Saved entries
=-=-=
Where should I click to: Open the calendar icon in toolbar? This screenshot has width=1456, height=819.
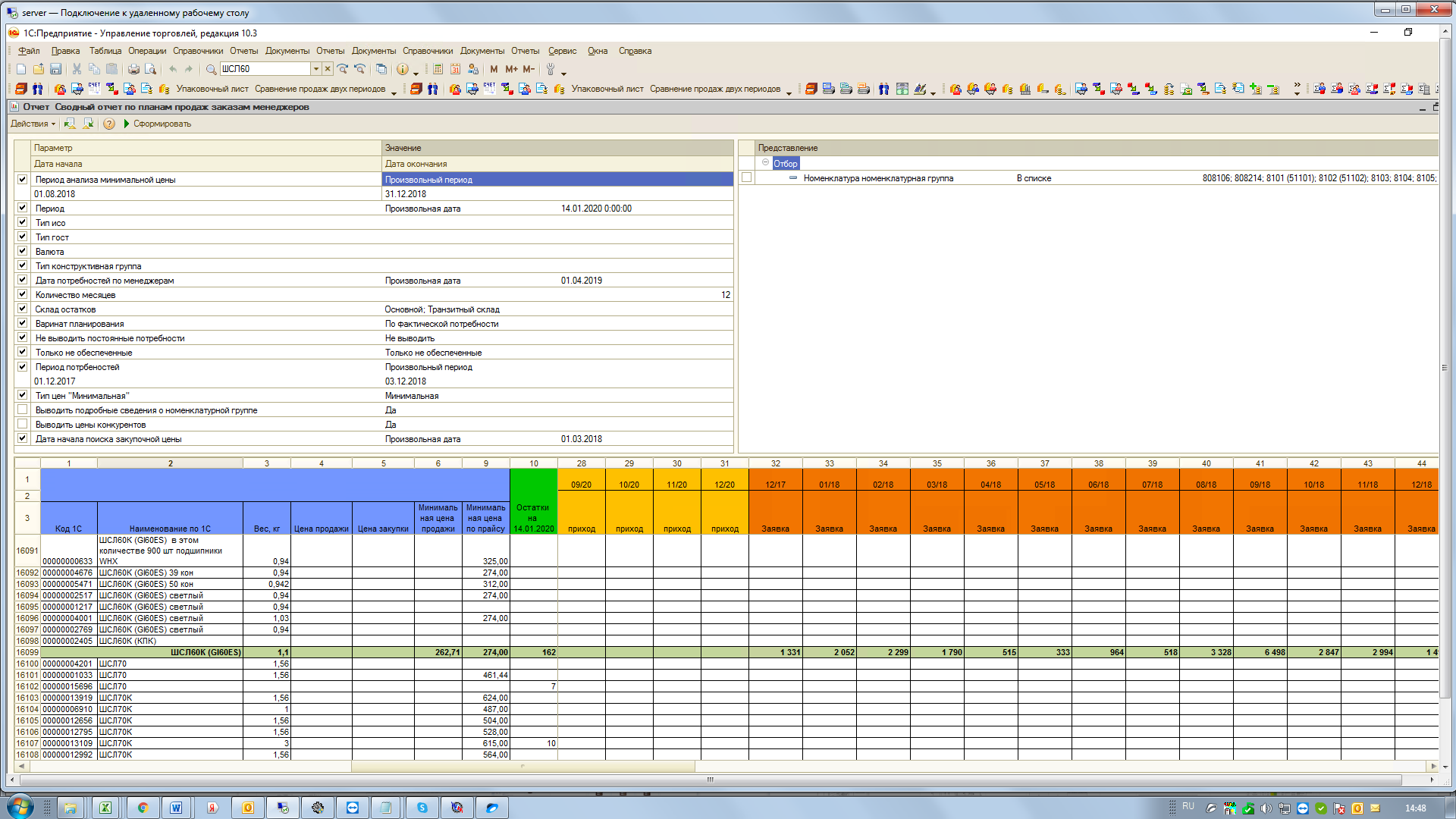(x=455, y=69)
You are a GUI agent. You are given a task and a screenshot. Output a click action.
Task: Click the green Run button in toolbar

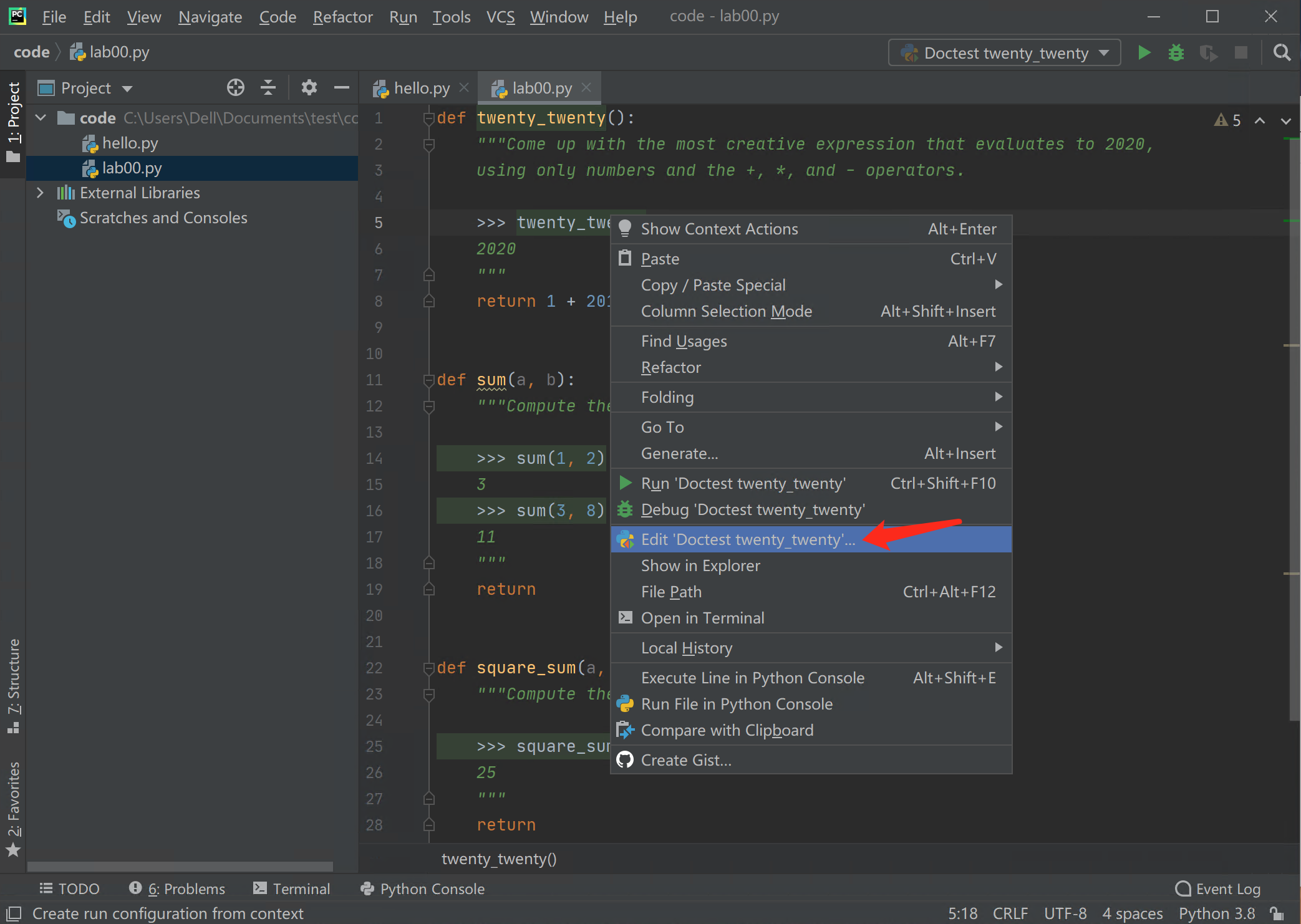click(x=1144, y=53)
=-=-=
EXERCISE REQUIREMENTS. Give back the data exactly, with no images.

ANSWER FOR THE TASK.
Where should I click to: Open the calendar icon in toolbar? This screenshot has width=1456, height=819.
(x=455, y=69)
You are a GUI agent. You are given a task and a screenshot. Output a click action.
Task: Click the green Run button in toolbar

click(x=1144, y=53)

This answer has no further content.